> [The problem]
Exactly as written, please repeat the data that follows, but not the pictures.

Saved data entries
===
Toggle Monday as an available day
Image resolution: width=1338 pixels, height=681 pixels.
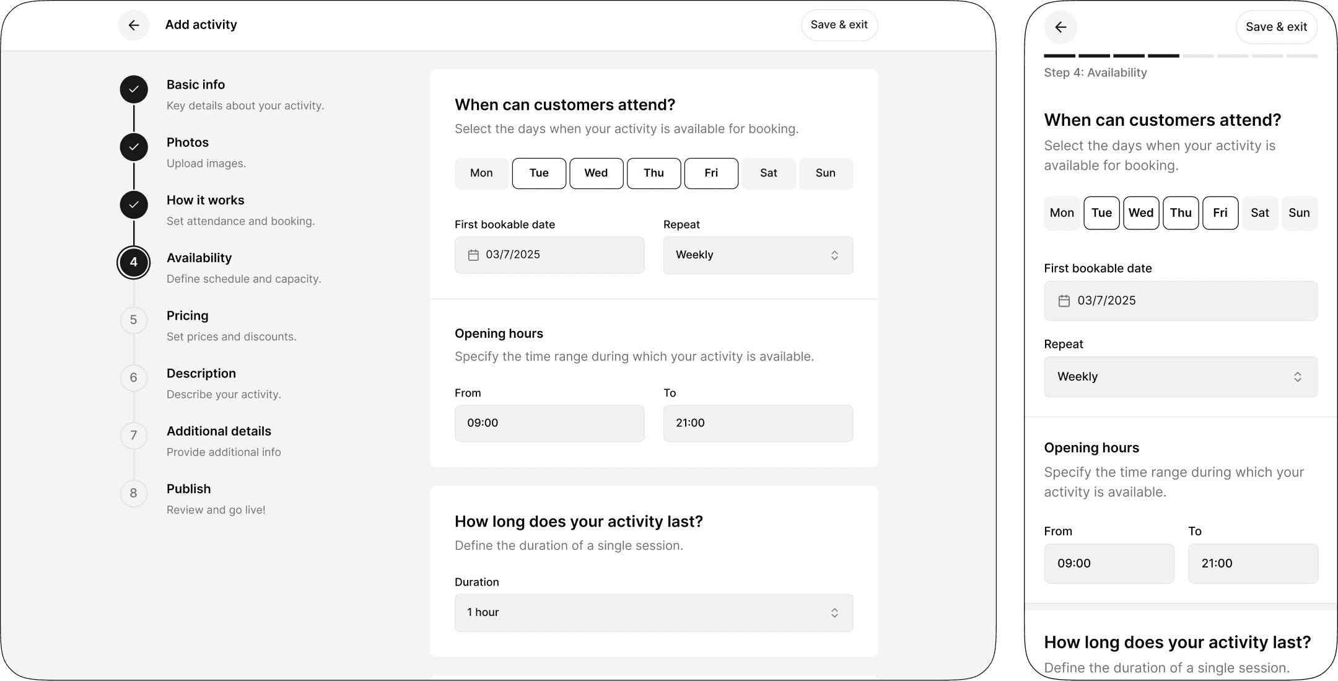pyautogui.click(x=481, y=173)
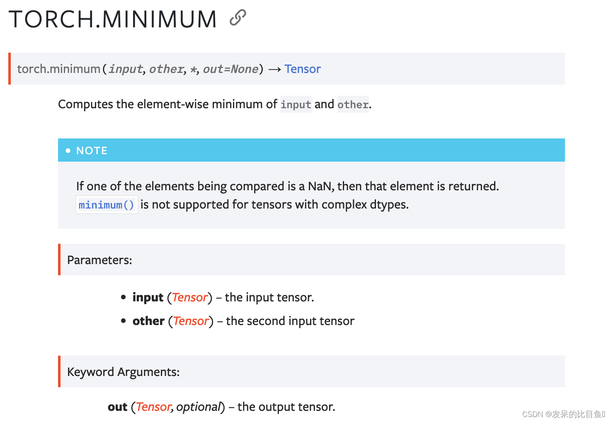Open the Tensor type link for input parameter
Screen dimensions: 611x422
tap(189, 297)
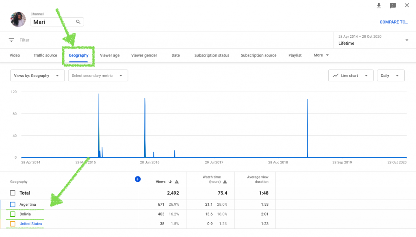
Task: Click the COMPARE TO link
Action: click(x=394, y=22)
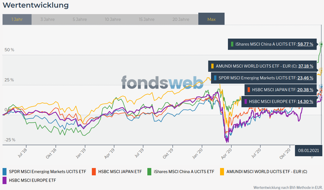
===
> [Answer to this exercise]
Toggle Monday as an available day
Image resolution: width=1338 pixels, height=681 pixels.
pyautogui.click(x=481, y=173)
Open the Tensor type link for input parameter
Screen dimensions: 611x422
tap(189, 297)
Task: Click the COMPARE TO link
Action: click(x=394, y=22)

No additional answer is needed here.